### AIM
Put the lines from the beginning up to and including the line with "pos(516,366)" into a numbered list, skipping any blank lines. Leave the pictures out.

* Begin INPUT FOR THIS TASK *

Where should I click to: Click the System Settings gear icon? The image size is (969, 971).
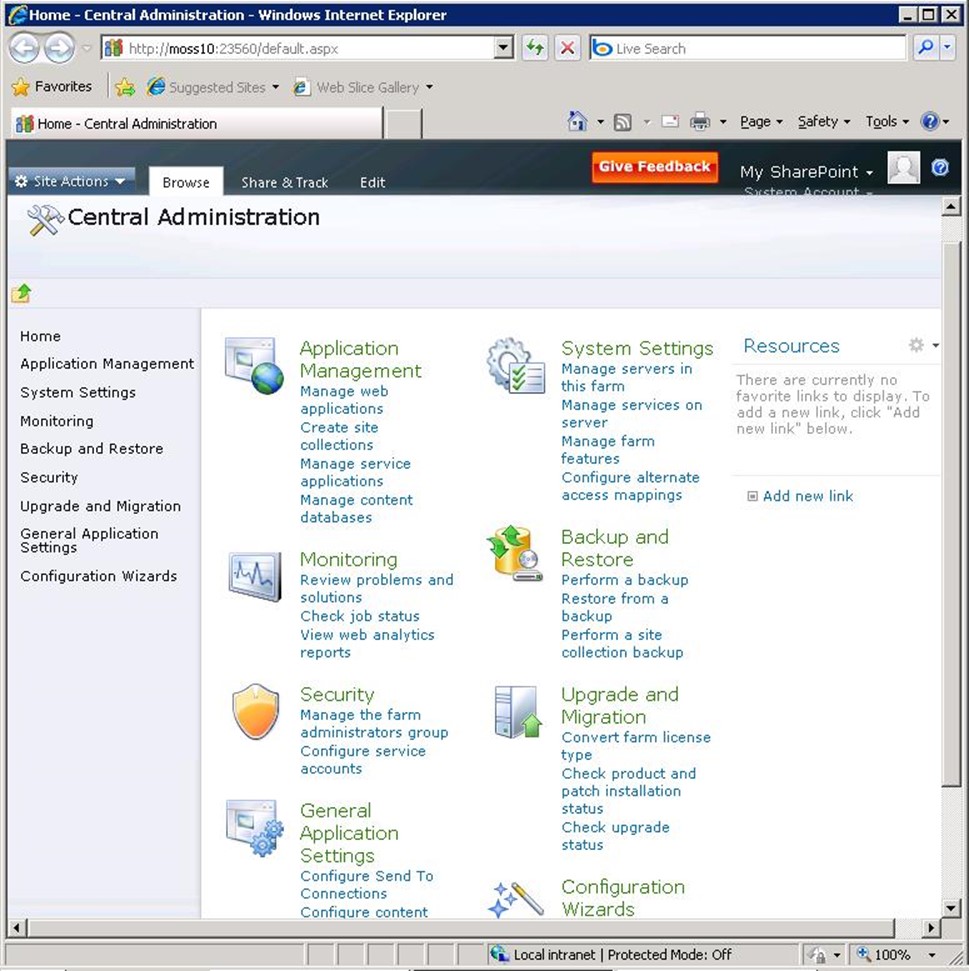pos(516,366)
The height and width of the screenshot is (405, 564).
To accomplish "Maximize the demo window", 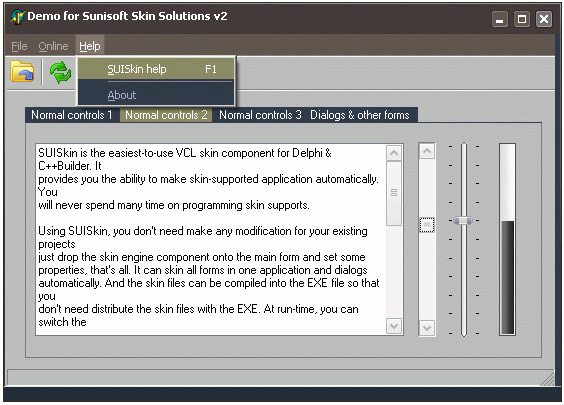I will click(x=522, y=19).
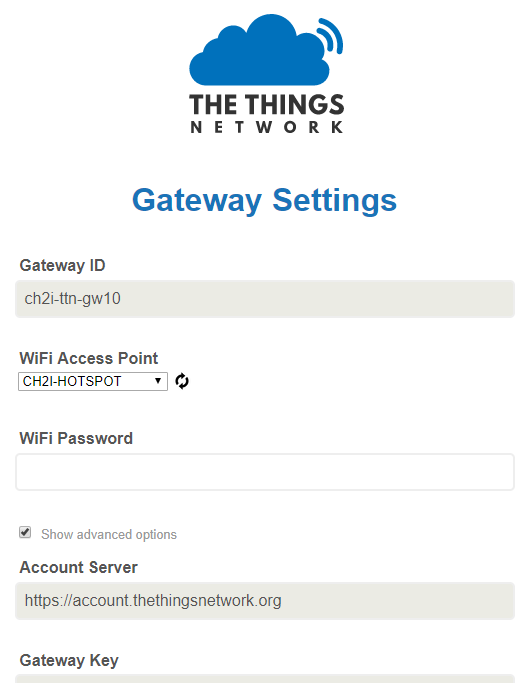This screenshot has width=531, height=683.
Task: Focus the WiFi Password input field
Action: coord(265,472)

* End INPUT FOR THIS TASK *

### FINISHED EXERCISE
1. Where should I click to: Click the System Settings gear icon? The image size is (969, 971).
2. pos(516,366)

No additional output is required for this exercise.